> [RECORDS FOR THE EXERCISE]:
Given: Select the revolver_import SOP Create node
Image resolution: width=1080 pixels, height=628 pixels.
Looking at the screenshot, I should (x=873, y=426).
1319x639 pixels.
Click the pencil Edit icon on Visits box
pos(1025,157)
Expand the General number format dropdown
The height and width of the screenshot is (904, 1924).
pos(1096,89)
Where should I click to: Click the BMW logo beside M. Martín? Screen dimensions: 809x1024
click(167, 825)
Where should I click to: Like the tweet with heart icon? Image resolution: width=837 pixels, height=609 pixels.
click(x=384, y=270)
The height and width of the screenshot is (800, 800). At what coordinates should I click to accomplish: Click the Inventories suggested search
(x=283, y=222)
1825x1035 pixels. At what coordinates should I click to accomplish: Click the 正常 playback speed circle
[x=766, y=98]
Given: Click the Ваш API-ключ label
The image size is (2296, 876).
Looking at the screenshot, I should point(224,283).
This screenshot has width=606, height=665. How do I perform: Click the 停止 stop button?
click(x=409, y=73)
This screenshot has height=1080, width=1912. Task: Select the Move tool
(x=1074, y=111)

> [WHAT IS EXPECTED]: Render every line of the material above as a Markdown table with the columns Row and Line. Number the lines in order and leave out any blank ones.

> [RESULT OF THE EXERCISE]:
| Row | Line |
|---|---|
| 1 | Given: Select the revolver_import SOP Create node |
| 2 | Image resolution: width=1080 pixels, height=628 pixels. |
| 3 | Looking at the screenshot, I should (x=873, y=426). |
| 4 | 1319x639 pixels. |
| 5 | Click the pencil Edit icon on Visits box |
| 6 | pos(1025,157) |
| 7 | Expand the General number format dropdown |
| 8 | The height and width of the screenshot is (904, 1924). |
| 9 | pos(1096,89) |
| 10 | Where should I click to: Click the BMW logo beside M. Martín? Screen dimensions: 809x1024 |
| 11 | click(167, 825) |
| 12 | Where should I click to: Like the tweet with heart icon? Image resolution: width=837 pixels, height=609 pixels. |
| 13 | click(x=384, y=270) |
| 14 | The height and width of the screenshot is (800, 800). At what coordinates should I click to accomplish: Click the Inventories suggested search |
| 15 | (x=283, y=222) |
| 16 | 1825x1035 pixels. At what coordinates should I click to accomplish: Click the 正常 playback speed circle |
| 17 | [x=766, y=98] |
| 18 | Given: Click the Ваш API-ключ label |
| 19 | The image size is (2296, 876). |
| 20 | Looking at the screenshot, I should point(224,283). |
| 21 | This screenshot has width=606, height=665. How do I perform: Click the 停止 stop button? |
| 22 | click(x=409, y=73) |
| 23 | This screenshot has height=1080, width=1912. Task: Select the Move tool |
| 24 | (x=1074, y=111) |